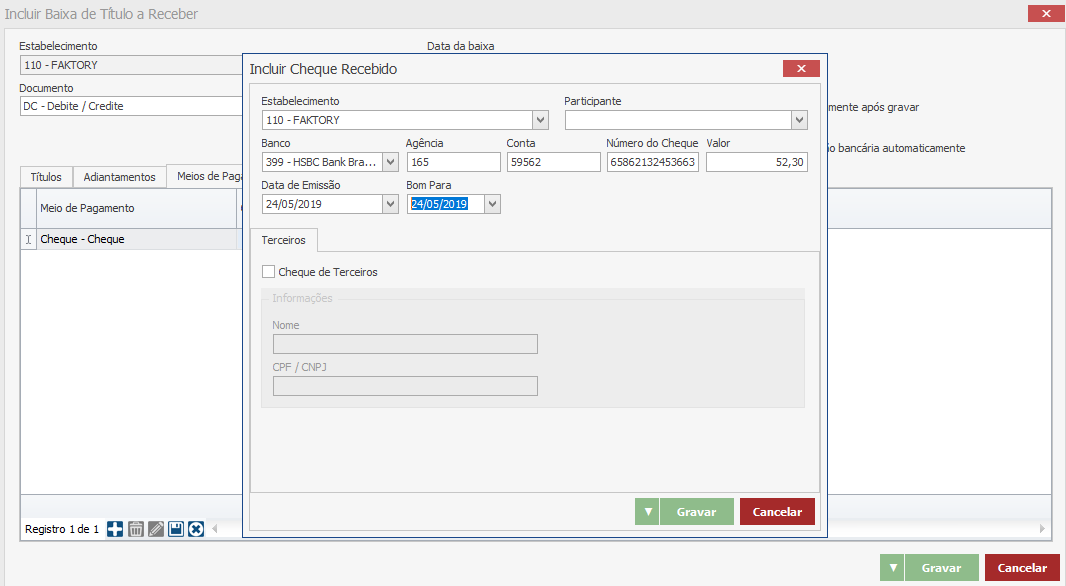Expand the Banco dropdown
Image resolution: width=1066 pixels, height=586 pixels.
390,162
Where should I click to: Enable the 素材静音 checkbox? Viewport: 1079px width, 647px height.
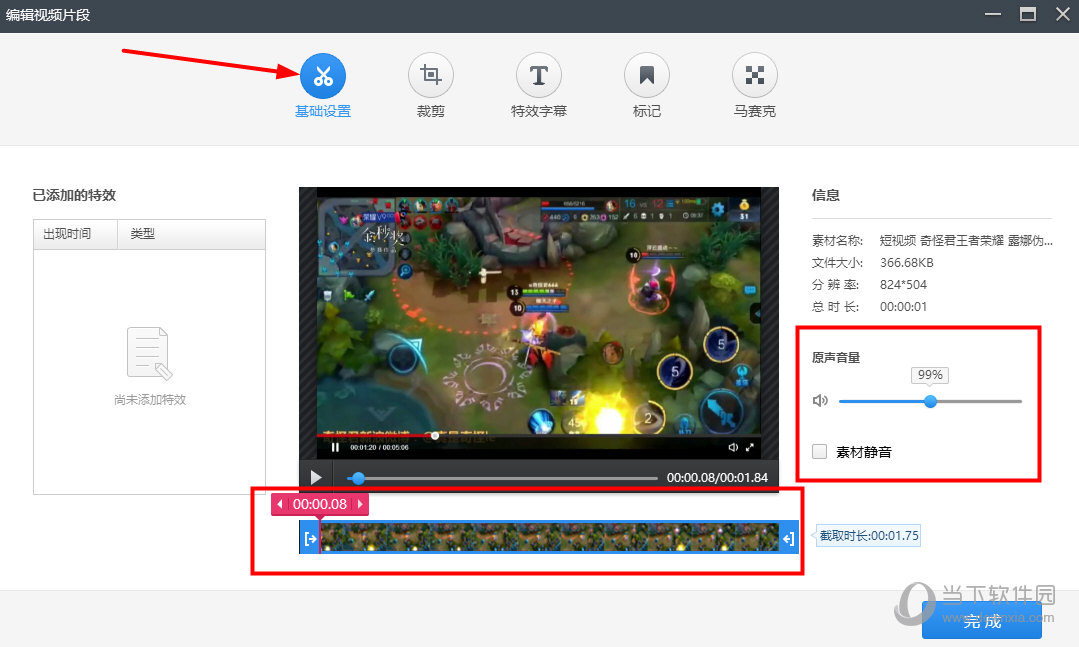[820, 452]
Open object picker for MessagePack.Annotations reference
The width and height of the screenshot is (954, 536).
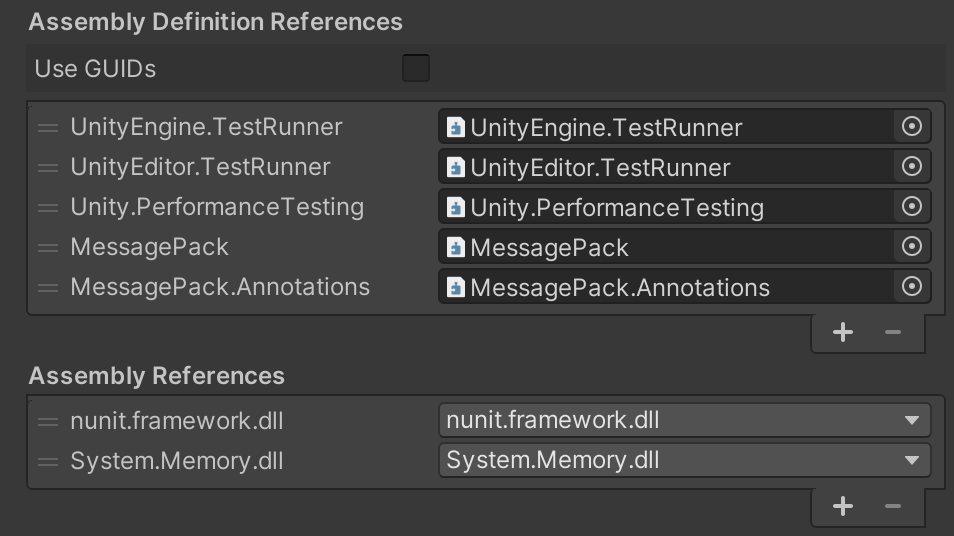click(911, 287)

===

* _EXERCISE_:
The lines to repeat run from the line containing "The width and" through the end of the listing above, both included; give them exactly and without pictures.

* _RESULT OF THIS EXERCISE_:
The width and height of the screenshot is (954, 536).
click(911, 287)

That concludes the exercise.